As I suggested in that post, teachers and language departments should identify the set of pedagogic principles that truly constitute the tenets of their teaching philosophy and classroom approach and draw on them to ‘frame’ their long-, medium- and short-term planning, their discussions on teaching and learning (e.g. the ones that occur after a lesson observation), their assessment and any big decision of theirs that may significantly impact teaching and learning. Having such a framework will warrant coherence and fairness in peer and student assessment. It will also give the course administrators a better idea of what Modern Language (ML) teaching and learning is about in the institution they manage.

This is my own personal answer to the question “How do I believe that language are learnt?”, or rather part of it, as I will narrow the scope of this post only to the main tenets of my approach to ML teaching – borrowed from Skill Theory. Hence I will leave out other major influences on my personal pedagogy (e.g. Schmidt’s Noticing Hypothesis, Bandura’s Self-efficacy theory, Selinker’s Interlanguage hypothesis, MCcLelland and Rumelhart’s Connectionism, etc.).

2. My set of guiding principles

2.1  Skill Theory – the (very) bare bones

Whilst it integrates elements from several SLA theories, My approach is rooted in Cognitive-psychology-based accounts of instructed  second language acquisition, especially what Applied Linguists call Skill Theory (as laid out in Anderson,1994; Johnson, 1996,; DeKeyser, 1998; Jensen, 2007). I underscored the word ‘instructed’ for a reason: I do not believe that Skill Theory provides an accurate account of how languages are learnt in naturalistic environments.

In a nutshell, Skill Theorists observe that every complex task humans learn is made up of several layers of sub-tasks. For instance, driving a car requires a driver to pay attention to the road and take important decisions as to where to turn, how fast to go, when to brake; however, whilst taking these decisions, the driver is carrying out multiple ‘lower-order’ tasks such as changing gear, physically pushing the brakes, operating the indicator, etc.

Skill theorists observe that lower-order tasks are performed subconsciously, without requiring the brain’s Working Memory to pay much conscious attention to them (or, as they say: they only occupy subsidiary awareness). This, in their view, points to an adaptive feature of the brain: in order to be able to solely focus on the most important aspect(s) of any complex tasks, the brain, throughout Evolution, has learnt to automatize the less complex tasks.

(Dataset items)
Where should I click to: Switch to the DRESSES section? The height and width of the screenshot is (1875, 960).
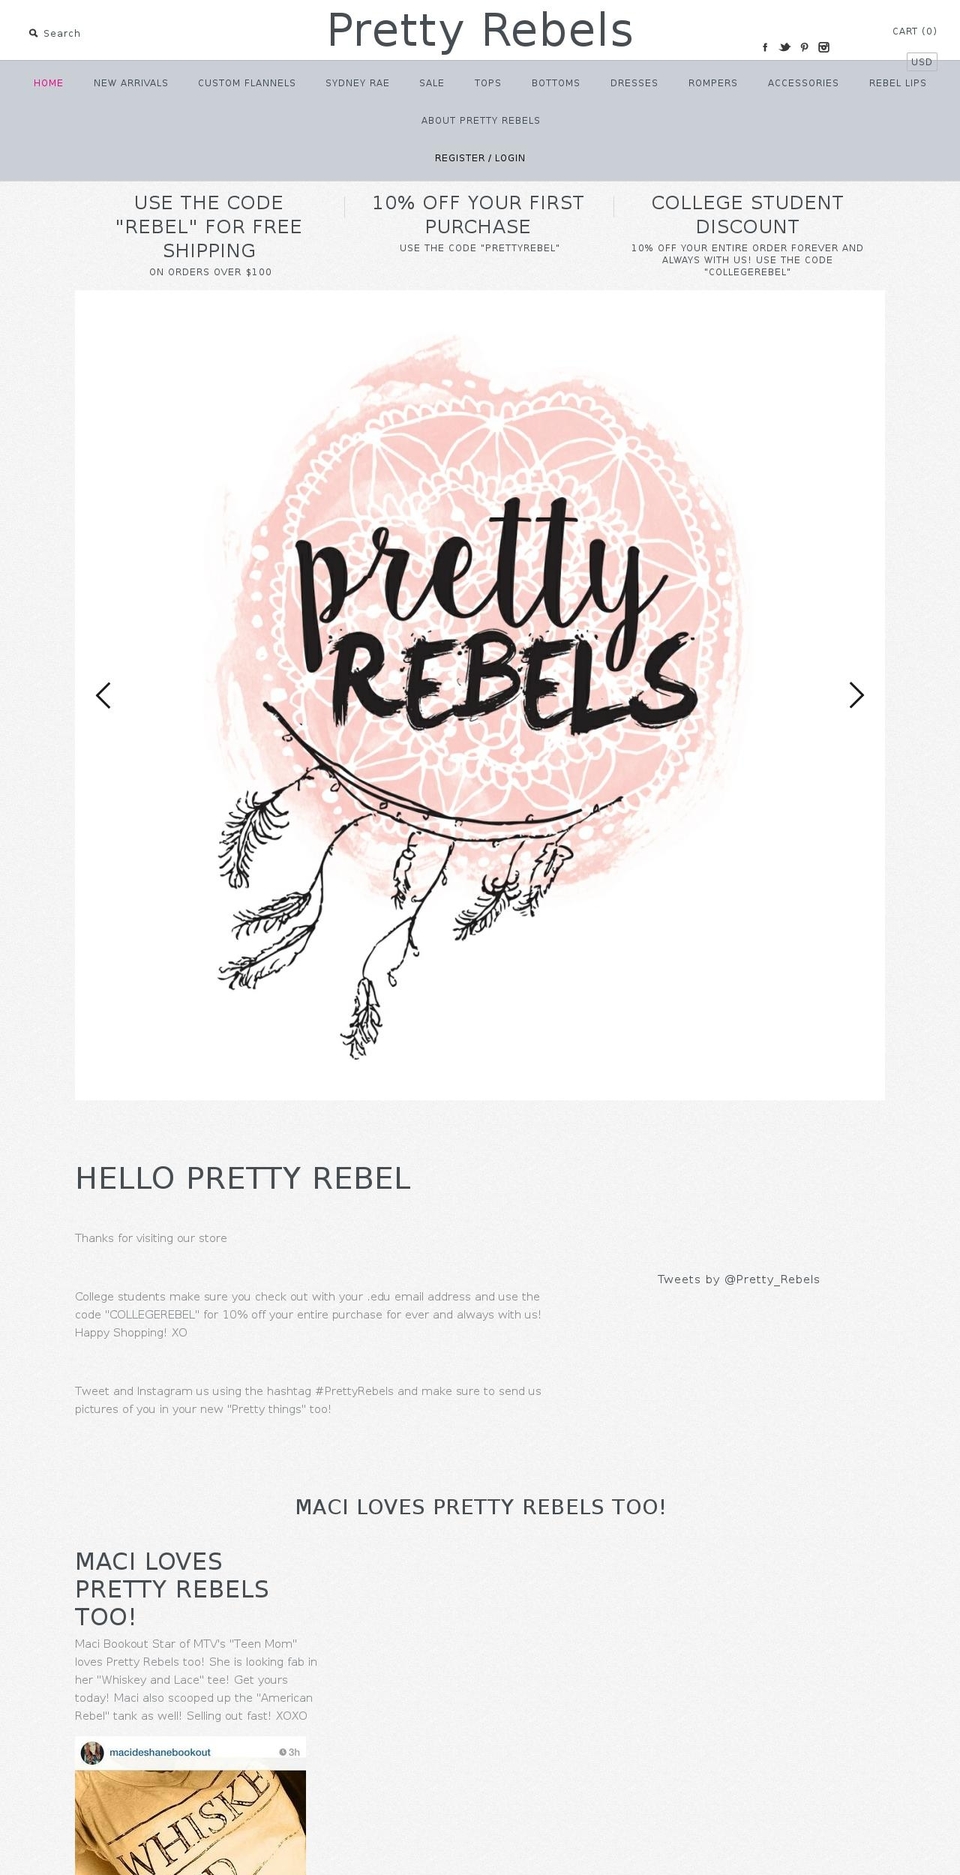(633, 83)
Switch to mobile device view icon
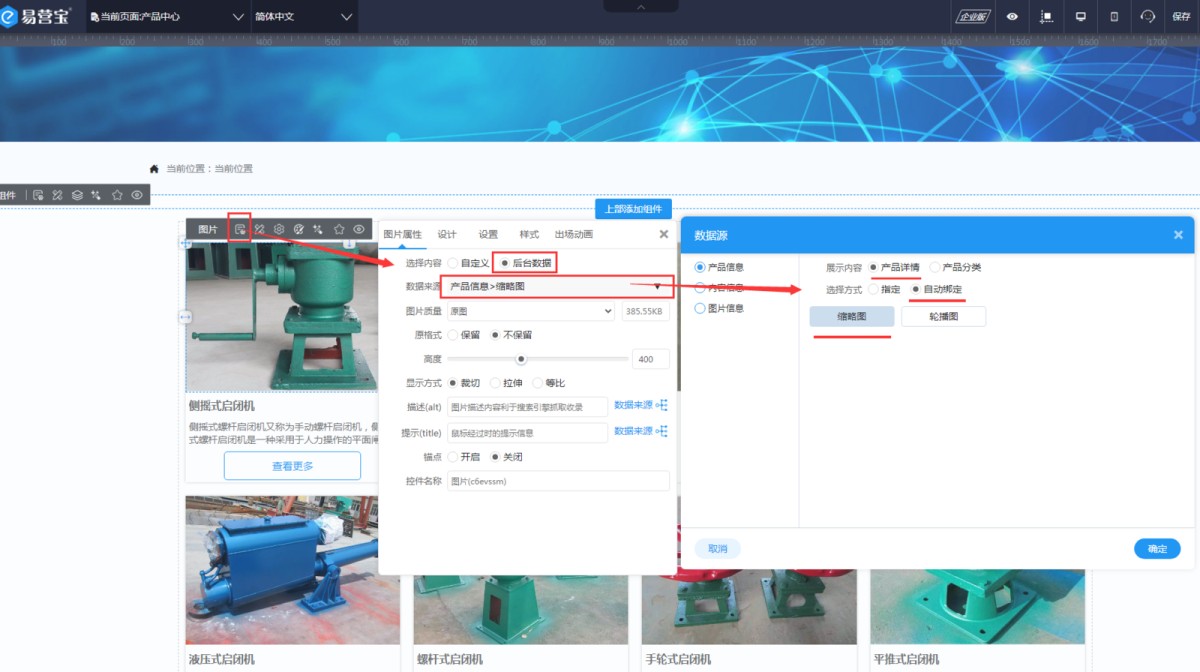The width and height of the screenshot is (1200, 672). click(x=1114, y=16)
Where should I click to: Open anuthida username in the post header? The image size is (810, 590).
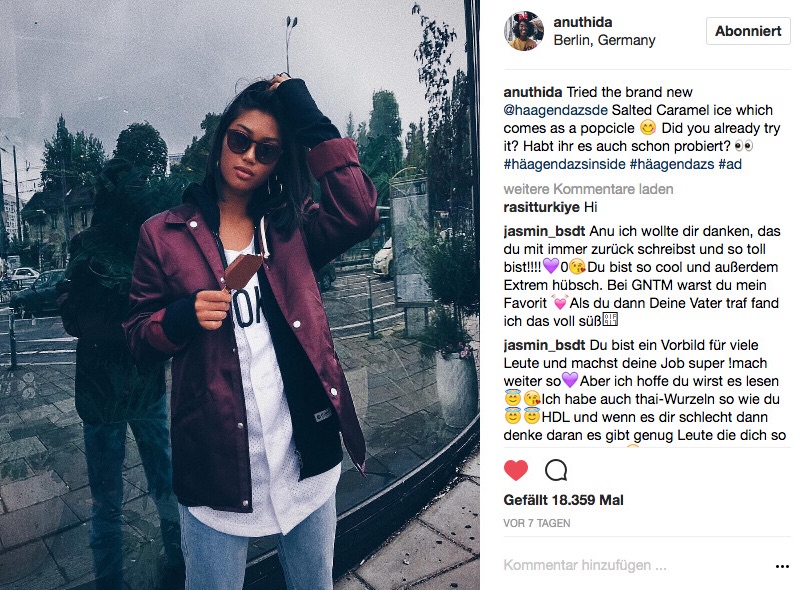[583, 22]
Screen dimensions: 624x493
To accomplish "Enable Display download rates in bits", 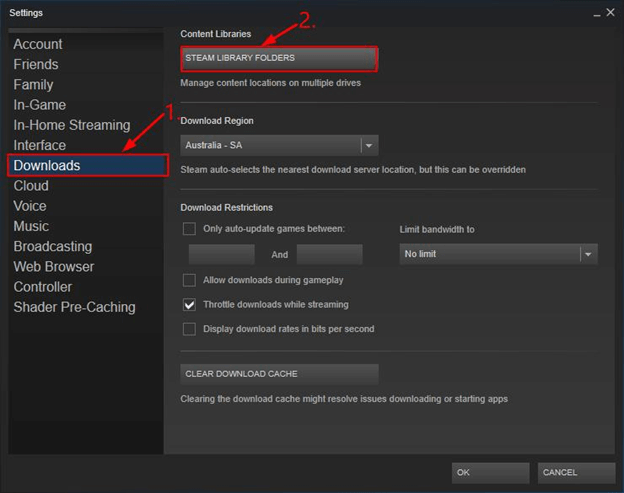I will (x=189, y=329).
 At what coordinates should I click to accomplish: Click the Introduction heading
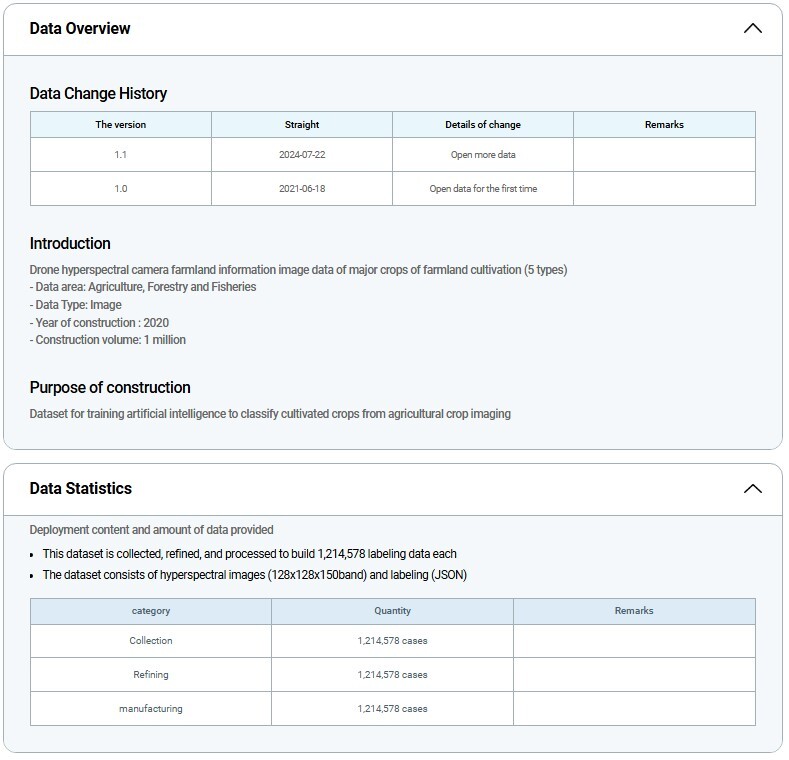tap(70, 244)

◆ YOUR INSTRUCTIONS ◆
Answer these from the post on language teaching above:
1. From which theory does the writer borrow the main tenets of their approach?
2. In what kind of environment does the writer doubt that this theory accurately explains how languages are learnt?
3. Which everyday complex task is used to show that complex tasks are made up of layers of sub-tasks?

◆ WRITTEN SOLUTION ◆
1. Skill Theory
2. Naturalistic environments
3. Driving a car